Missing hockey, and not making any memories

nhl-logo-1At dinner in Philadelphia last night, I kept glancing up at one of the big screen TVs showing a rebroadcast of the festivities that surrounded the 2012 NHL Winter Classic. The station was showing a long run of introductions of former players from the teams that would play the “real” game that day in Philly, the Flyers and the New York Rangers.

In short order, I saw Bobby Clarke and Mark Messier come out for interviews, dressed for play in Flyers and Rangers sweaters, respectively. The cameras showed fans of each franchise standing and applauding their heroes of yore, and that’s when the impact of this year’s labor dispute hit me like a skate blade to the shin.

By seeing those former players, each fan was reminded of all the games they’d watched or heard over the years, fathers and mothers telling sons and daughters how they were there at the Spectrum or the Garden when such and such happened. And those sons and daughters will be able to tell their children and grandchildren about how they sat outside on a cold January day back in ’12 to watch the Winter Classic.
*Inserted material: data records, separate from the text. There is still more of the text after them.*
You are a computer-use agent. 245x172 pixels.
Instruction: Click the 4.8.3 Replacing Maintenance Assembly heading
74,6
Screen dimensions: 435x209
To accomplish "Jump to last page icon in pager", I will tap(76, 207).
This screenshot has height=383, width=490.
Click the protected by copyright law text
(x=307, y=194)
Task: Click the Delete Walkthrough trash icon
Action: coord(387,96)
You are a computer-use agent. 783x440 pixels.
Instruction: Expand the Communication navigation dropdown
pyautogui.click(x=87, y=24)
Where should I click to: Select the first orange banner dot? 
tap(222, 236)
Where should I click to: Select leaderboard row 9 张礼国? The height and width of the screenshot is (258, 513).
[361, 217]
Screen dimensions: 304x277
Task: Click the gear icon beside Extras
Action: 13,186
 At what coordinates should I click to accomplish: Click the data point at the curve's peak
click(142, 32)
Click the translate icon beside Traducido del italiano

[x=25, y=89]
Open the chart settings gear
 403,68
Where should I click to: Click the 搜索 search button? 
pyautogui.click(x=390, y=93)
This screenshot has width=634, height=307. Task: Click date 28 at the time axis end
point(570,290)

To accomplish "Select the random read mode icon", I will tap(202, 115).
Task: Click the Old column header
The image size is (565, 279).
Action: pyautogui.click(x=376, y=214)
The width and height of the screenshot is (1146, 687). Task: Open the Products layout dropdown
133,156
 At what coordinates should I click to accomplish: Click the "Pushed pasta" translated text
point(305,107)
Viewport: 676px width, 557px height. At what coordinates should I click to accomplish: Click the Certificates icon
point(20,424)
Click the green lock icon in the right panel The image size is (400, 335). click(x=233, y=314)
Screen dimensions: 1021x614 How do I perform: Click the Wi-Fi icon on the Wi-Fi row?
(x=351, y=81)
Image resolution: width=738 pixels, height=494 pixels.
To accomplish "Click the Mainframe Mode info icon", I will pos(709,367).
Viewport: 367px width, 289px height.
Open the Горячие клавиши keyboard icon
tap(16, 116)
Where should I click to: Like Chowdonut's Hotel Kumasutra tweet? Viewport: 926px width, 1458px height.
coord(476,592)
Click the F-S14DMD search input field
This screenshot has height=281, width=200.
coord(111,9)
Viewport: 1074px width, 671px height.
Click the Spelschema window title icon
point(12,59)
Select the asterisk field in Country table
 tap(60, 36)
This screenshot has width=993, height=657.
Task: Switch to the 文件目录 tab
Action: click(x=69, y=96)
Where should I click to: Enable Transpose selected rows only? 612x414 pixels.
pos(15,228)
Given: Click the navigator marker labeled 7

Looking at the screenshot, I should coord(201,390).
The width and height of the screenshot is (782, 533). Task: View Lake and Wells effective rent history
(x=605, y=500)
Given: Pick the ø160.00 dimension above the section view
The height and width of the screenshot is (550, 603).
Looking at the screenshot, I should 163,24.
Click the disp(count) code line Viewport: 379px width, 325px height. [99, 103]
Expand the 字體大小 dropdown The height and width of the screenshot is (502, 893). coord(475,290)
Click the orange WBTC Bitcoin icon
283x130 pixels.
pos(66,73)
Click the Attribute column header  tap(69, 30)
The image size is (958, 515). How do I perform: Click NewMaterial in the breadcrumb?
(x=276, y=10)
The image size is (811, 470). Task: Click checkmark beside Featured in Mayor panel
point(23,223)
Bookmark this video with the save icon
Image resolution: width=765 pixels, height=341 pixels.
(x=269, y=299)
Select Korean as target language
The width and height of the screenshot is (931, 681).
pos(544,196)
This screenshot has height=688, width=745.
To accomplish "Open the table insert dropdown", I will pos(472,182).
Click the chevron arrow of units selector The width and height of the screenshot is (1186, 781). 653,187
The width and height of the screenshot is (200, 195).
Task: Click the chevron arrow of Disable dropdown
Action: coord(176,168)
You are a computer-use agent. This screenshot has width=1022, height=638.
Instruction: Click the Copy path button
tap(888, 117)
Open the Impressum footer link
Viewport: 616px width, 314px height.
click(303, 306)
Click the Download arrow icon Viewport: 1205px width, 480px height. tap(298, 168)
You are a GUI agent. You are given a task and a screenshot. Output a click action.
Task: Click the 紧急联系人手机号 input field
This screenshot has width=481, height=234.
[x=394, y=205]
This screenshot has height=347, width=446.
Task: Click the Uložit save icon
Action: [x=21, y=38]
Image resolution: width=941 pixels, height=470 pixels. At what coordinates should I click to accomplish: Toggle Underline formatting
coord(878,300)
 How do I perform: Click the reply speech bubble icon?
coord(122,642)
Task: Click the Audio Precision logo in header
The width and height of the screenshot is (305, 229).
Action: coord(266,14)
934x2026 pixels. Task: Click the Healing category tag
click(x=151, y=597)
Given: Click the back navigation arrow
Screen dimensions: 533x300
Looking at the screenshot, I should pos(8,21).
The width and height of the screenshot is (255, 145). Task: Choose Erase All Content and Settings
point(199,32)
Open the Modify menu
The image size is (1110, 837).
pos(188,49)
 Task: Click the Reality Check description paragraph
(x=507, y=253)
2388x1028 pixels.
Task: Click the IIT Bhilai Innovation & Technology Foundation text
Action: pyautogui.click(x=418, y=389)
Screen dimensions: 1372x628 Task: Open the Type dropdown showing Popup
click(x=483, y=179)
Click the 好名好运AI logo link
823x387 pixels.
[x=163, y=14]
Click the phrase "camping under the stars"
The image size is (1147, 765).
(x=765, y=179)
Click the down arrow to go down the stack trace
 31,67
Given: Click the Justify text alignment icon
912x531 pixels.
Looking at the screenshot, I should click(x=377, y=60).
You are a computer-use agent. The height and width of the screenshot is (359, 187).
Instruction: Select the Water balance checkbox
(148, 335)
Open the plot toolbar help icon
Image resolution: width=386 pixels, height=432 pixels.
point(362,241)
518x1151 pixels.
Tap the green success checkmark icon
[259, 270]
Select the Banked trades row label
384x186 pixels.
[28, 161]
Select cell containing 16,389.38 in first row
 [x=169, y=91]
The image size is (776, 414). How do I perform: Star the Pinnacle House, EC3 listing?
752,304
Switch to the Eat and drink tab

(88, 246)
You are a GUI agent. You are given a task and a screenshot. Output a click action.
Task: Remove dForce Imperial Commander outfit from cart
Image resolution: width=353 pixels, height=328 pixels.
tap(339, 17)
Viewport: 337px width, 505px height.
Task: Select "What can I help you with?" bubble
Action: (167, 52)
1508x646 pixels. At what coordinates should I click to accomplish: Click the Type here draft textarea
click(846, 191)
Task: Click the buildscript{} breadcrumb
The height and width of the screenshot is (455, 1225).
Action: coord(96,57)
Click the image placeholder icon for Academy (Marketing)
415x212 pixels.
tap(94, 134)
But there will be no Winter Classic this season for anyone to remember, and as we near the new year it’s looking like there won’t be any games, period.

I’ll survive a winter without hockey, just as I survived earlier times without baseball or football during labor squabbles. And I will come back to hockey whenever the millionaire players settle their issues with the millionaire owners. I love the game too much not to return.

But as each canceled game comes off the calendar, there are that many fewer fathers and daughters taking in a game together and that many fewer mothers and sons at breakfast the next morning checking the scores.

Hockey won’t lose me — it’s too deeply imprinted in my psyche. But it will lose many fans for the future, and it does so at its own peril.